‘TAMAM’I BIRAK, ‘HAYIR’ BİLE OLMADI

‘TAMAM’ OLMADIĞI GİBİ ‘HAYIR’ BİLE OLMADI 

 

Seçim sonuçları ‘tamam’ olmadığını gösterdi. ‘Tamam’ olmadığı gibi ‘Hayır’ bile olmadı.

 İki yıl öncenin ‘Referandum’ sonuçlarına bile ulaşamadı Muhalefet. Dün yapılan seçimleri bir değerlendirme yapılabilecek son örnek olan Referandum’da kıl payı yada hile sonucu kaybeden muhalefet yaklaşık olarak aynı bileşenlerle seçimlere katılmasına karşın ciddi bir kan kaybı yaşadı. Referandumda % 49 oy alan Cumhuriyet, bu seçimde HDP yi de sayarsak % 44 sınırında kaldı. Başta İstanbul,Ankara olmak üzere referandumda Hayır diyen kentler, bu kez Erdoğan dedi. Oysa, Tek adam rejimine karşı olmak üzerine kurulan ‘hayır’ ittifakının gerekçeleri, Erdoğan’ın yasa dışı sayılan davranışları ile doğrulanmıştı geçen zaman içinde.

Dün akşam saatlerinden beri ortalıkta pek görünmeyen Muhalefet liderlerinin ilk cevaplandıracakları soru bu. Cumhuriyet’in oyları Muharrem İnce gibi, beklenenin üzerinde bir performans gösteren cumhurbaşkanı adayına karşın, düştü.   

24 Haziran’da seçim öncesi beklentilere göre sürpriz sayılacak gelişmeler var;

Öncelikle Cumhurbaşkanlığı adaylarından, Erdoğan’ın 1. Turda seçilmesinin önleyecek olan çok aday formülasyonunun işlemediği görüldü. Beklentileri karşılayan tek aday % 30 u aşan İnce. % 10-15 arasında oy üretmesi beklenen iki aday, Akşener ve Selahattin Demirtaş % 8-9 oy alarak en az %10 oy kaybına neden oldular. Bu oylar garip bir biçimde % 52 ile birinci turda seçimi kazanan Erdoğan’ın zaferine yol açtı.  
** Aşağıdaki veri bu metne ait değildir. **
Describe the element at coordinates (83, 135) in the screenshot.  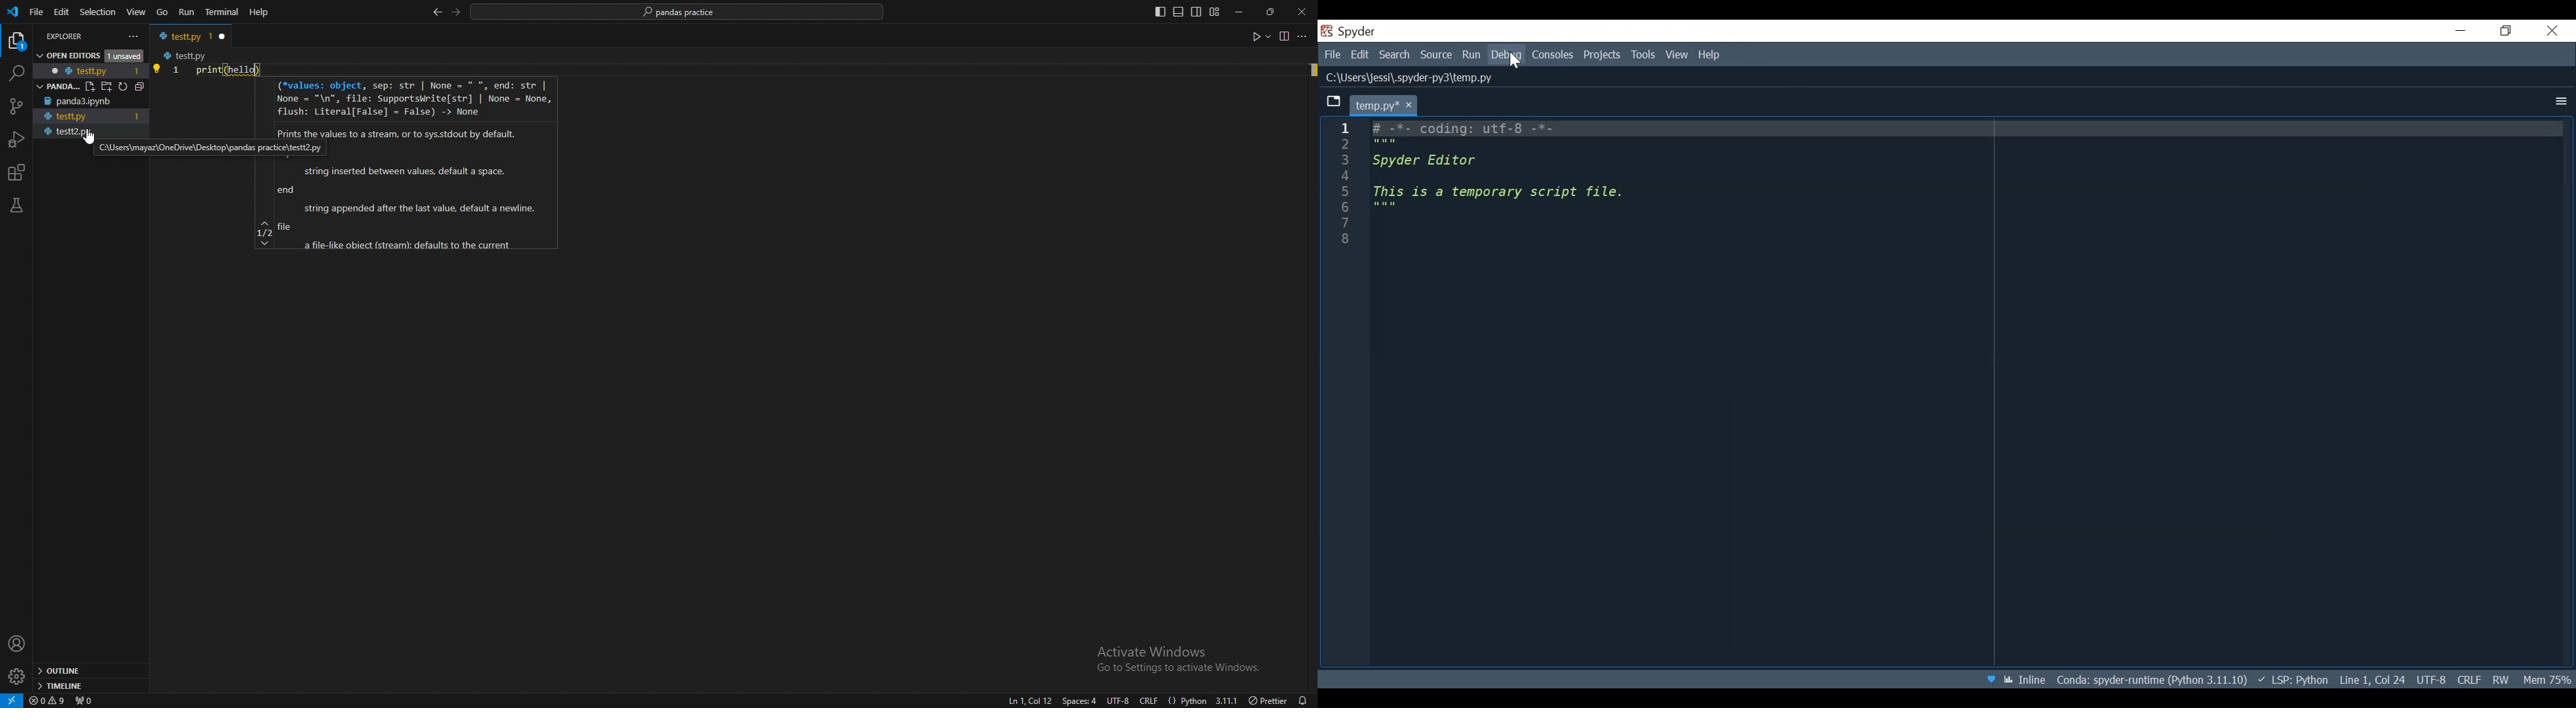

Milletvekili seçimlerinde, alışıldığı gibi % 25 sınırında demirleyen CHP oyları 3 puan gerileyerek % 22.6 ya düştü. İyi parti ise % 10 ile beklenen en az oyunu aldı. CHP den büyük kentlerde taktik oylar alan HDP belkide istediği sonuçlara ulaşabilen tek muhalefet partisi oldu. 

 

Kapıya dayanan değişim talebi

 

Türkiye’nin çağdaş yüzü Cumhuriyet’in önünde,ne yazık ki, karanlık bir 5 yıl var. Erdoğan’ın kimseye sır olmayan programı uygulamaya konacak ve Türkiye hızla daha islamcı,tarikatçı, baskıcı bir dikta yönetiminin içine sürüklenecektir. Bu konuda hiç bir hayale ve yersiz beklentiye düşülmemelidir.

Başta anamuhalefet Partisi CHP olmak üzere tüm muhalif örgütlemeler, yönetim kadroları ve teşkiltlanma anlayışı olarak değişmek zorundadırlar. Anamuhalefet partisi dışında, İyi parti ve yaygın kitle örgütlerinde yönetici kişilikler yerlerini istifalar yoluyla yeni ve umut veren kadrolara bırakmalıdırlar. Kendisini aday gösteren partiye % 8 gibi kayda değer bir fark atan Muharrem İnce örneği, orta yerde durmaktadır. Zaman kaybına yer vermeden umudun önü açılmalıdır. Muhalefet düşüncesinde olan siyasi partiler apaçık görünen baskı şartlarında mücadele örgütleri olarak yeniden örgütlenmelidir. Eğer işiniz ‘muhalefet şirketi’ yöneticiliği değilse ,izleyeceğiniz yol meydandadır.